In Taleb’s world, the prototypical business-school-trained CEO is a hollow man: all signalling, no skin in the game. He wears the title like a uniform—tailored, immaculate, and entirely unsuited to battle.

“The three most harmful addictions,” writes Taleb, “are heroin, carbohydrates, and a monthly salary.”

But let us add a fourth: title inflation.

Especially when it comes with a nameplate, a lanyard, and a Harvard case study about how you once outsourced product development to a freelance team in Moldova.

The MBA-Industrial Complex

The rise of startup titles coincides perfectly with the commoditisation of business education. Once rare, MBAs now emerge fully formed from every corner of the globe, each equipped with frameworks, jargon, and the unshakeable belief that they were born to lead. And what do you do when you are 28, flush with McKinsey confidence, and no one will hire you to run their company?

Easy. You start your own. Call yourself CEO. Raise a pre-seed round from your roommate’s crypto fund. Speak at panels about "scaling culture." Then flame out six months later when you realise that “vision” doesn’t cover server costs.

The MBA-trained startup CEO is often confused by ambiguity. They look for playbooks where there are none, KPIs where there is only chaos, and org charts where there are just three exhausted co-founders trying to remember the AWS root password. Their sin is not malice—it is misplaced confidence, the illusion that startups are just mini-corporations waiting to grow up.

Titles Are Cheap. Skin in the Game Is Not.

Startups, at their best, are exercises in doing without the trappings. You do without resources, without structure, without certainty. You earn trust by showing up, not by assigning yourself “Head of Culture.” The best startup founders are not title-hungry—they are problem-hungry. They are janitors one day, lead engineers the next, and amateur accountants by the end of the week.

The real CEO doesn’t need the label. She is already doing the job—guiding decisions, absorbing stress, and staying up at night not to polish pitch decks, but because a customer complained and she's replaying the call on loop. She is not on Twitter posting “thought leadership.” She is in the trenches, wondering if this week's payroll will clear.

Titles should follow from function, not precede it. And yet in the strange theatre of the startup world, the title often arrives first. It’s like giving a toddler a badge that says “Fire Chief” and being surprised when they set the house on fire.

Closing Recommendation

If you must use a title, choose wisely. The more performative it sounds—"Chief Visionary Officer," "Digital Prophet," "Innovation Sherpa"—the less likely it is that you’re actually building something.

And if you find yourself gravitating toward the title of CEO because it sounds good, ask yourself this: Would you still want the job if no one knew?

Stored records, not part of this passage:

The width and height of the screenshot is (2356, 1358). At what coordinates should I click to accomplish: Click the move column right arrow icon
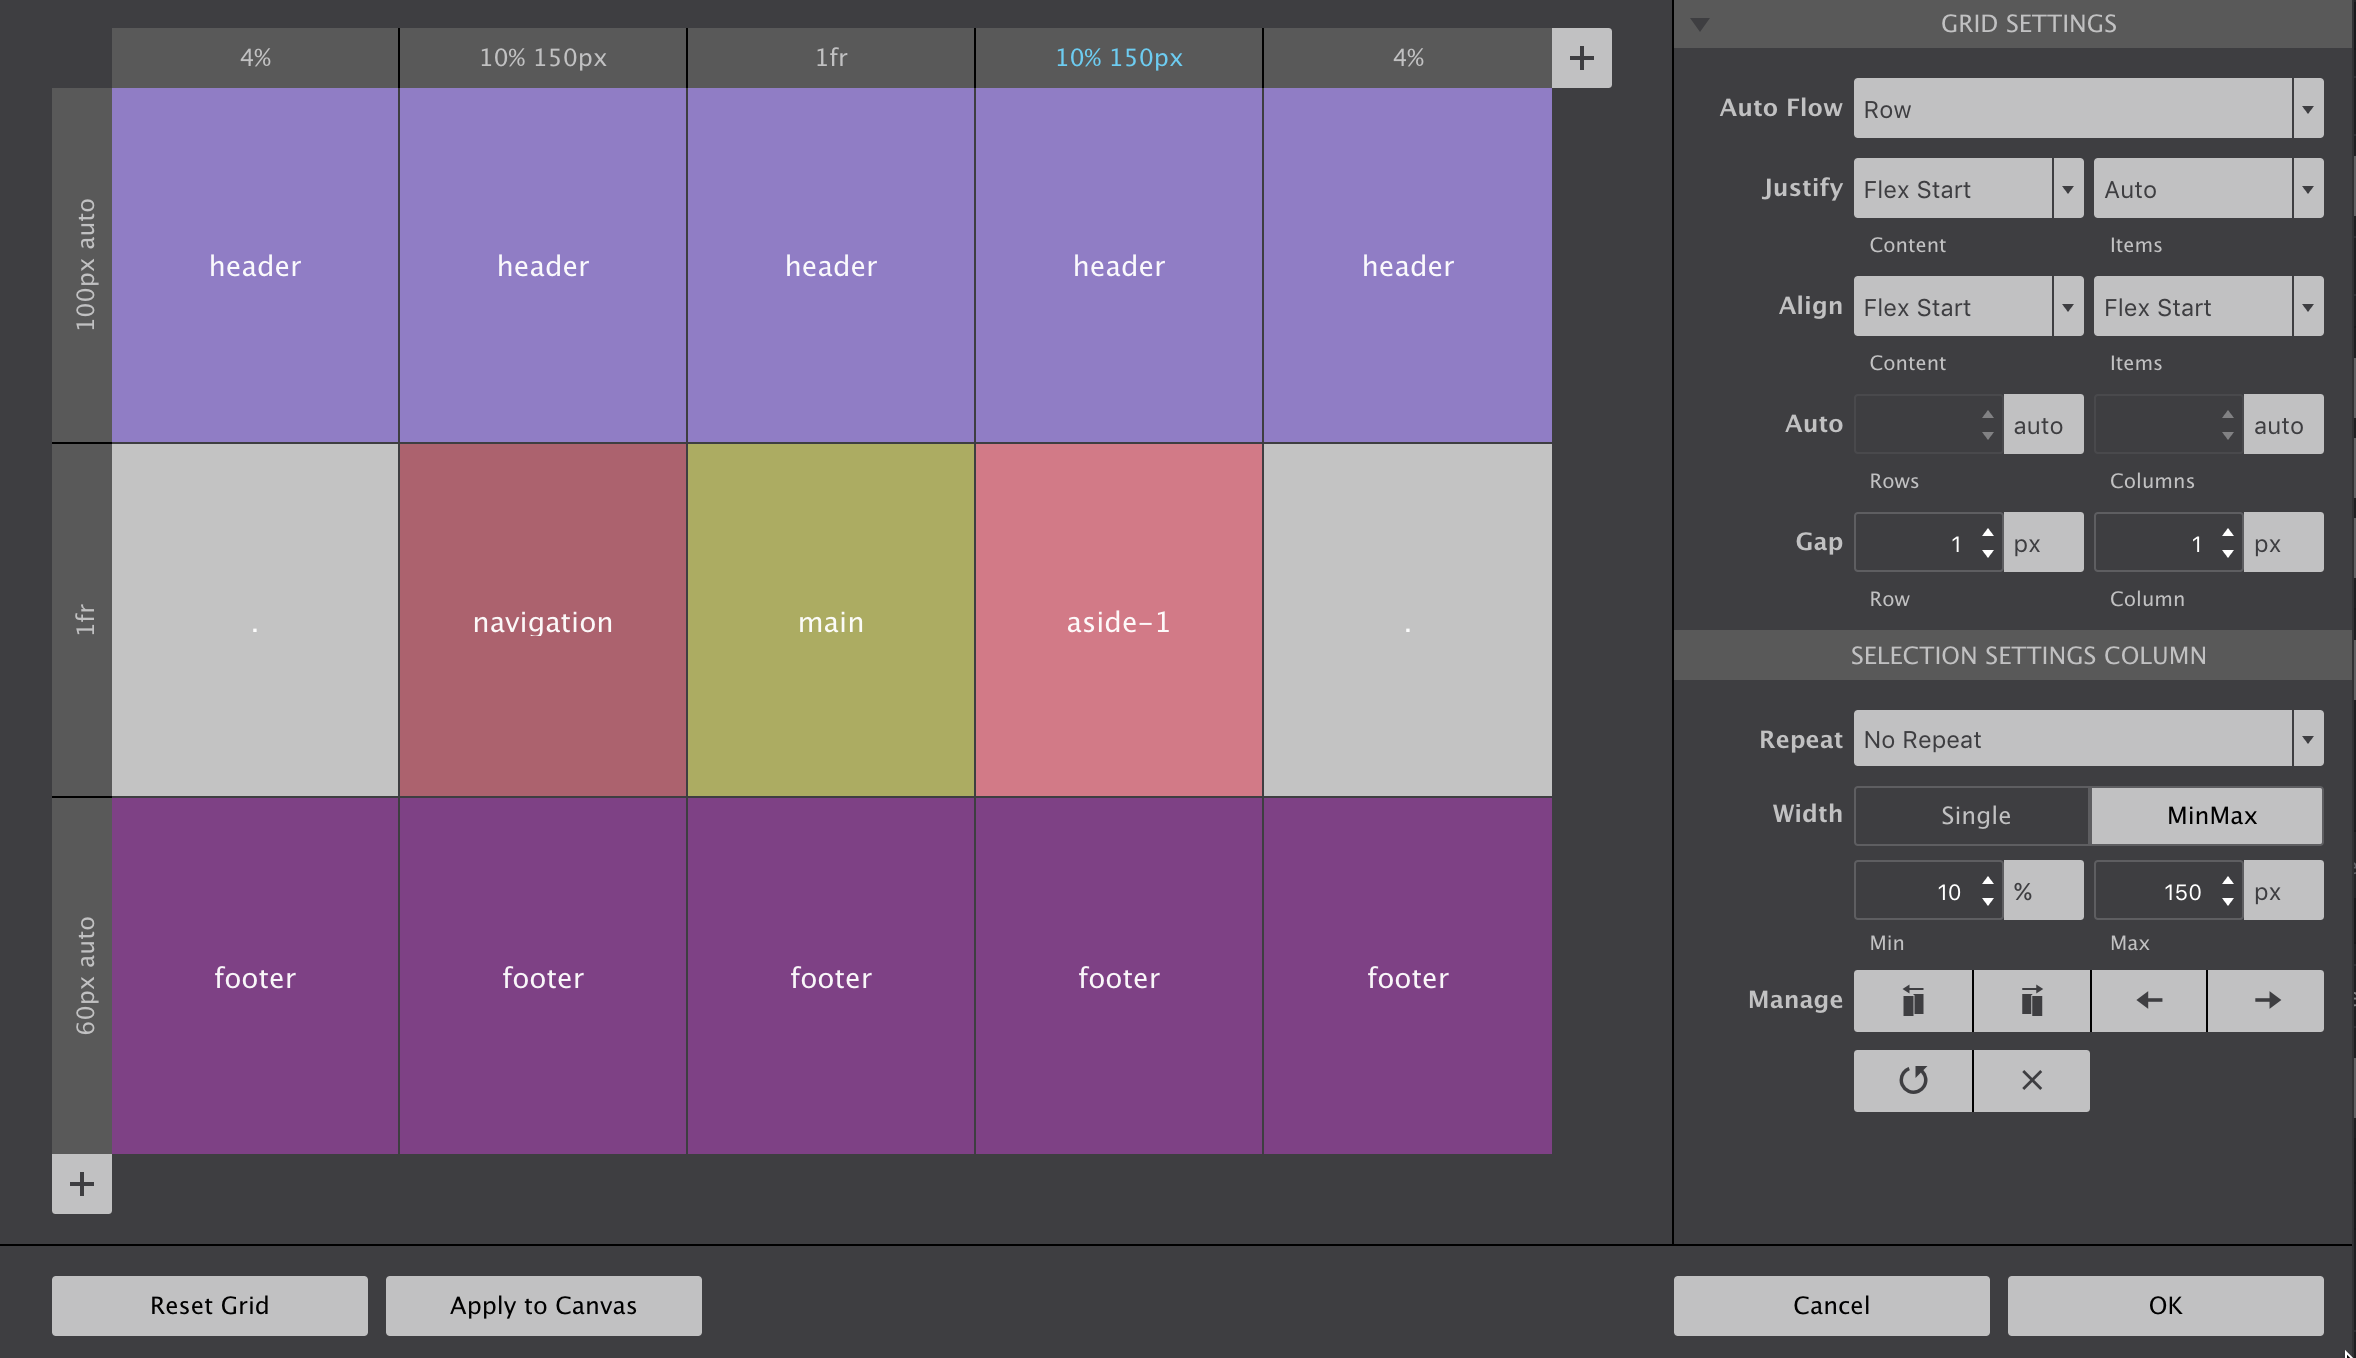2265,999
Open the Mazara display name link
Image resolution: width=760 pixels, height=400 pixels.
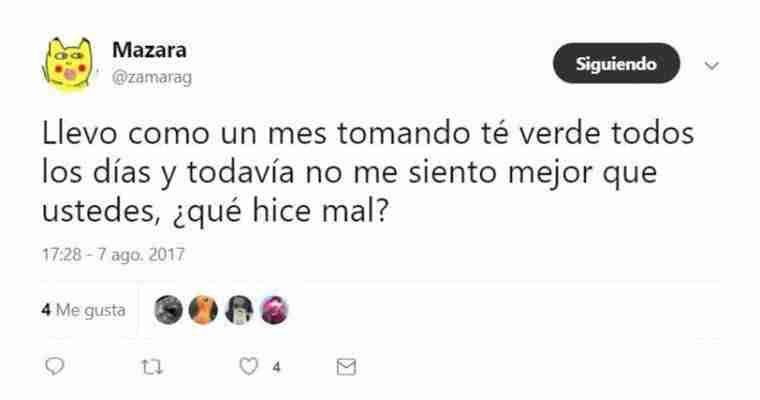click(x=149, y=50)
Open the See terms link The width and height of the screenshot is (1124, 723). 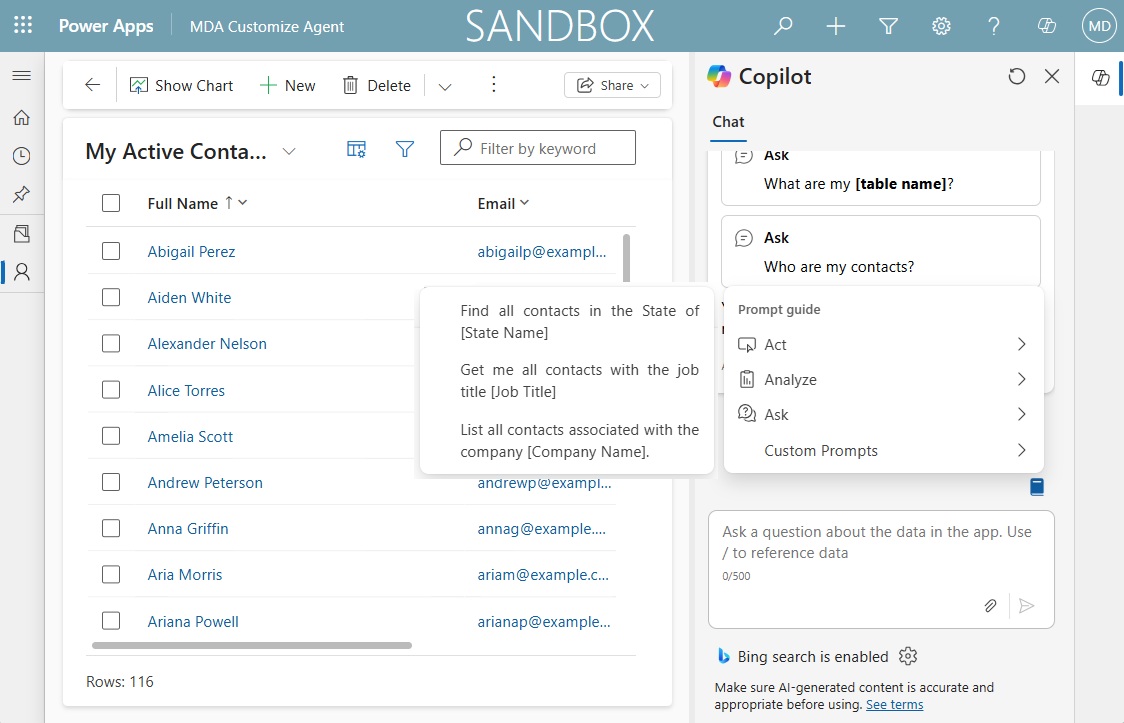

If the press release were scrapped, the LinkedIn headline redacted, the speaking invites rescinded—would you still be doing what you're doing?

Because in the end, startups don’t run on titles. They run on grit, madness, and coffee. Mostly coffee.

As Taleb might put it, if your title gives you power, but not exposure to downside, then it’s not leadership. It’s theatre.

So stop worrying about who gets to be CEO of the group chat. Go build something that doesn’t need a nameplate.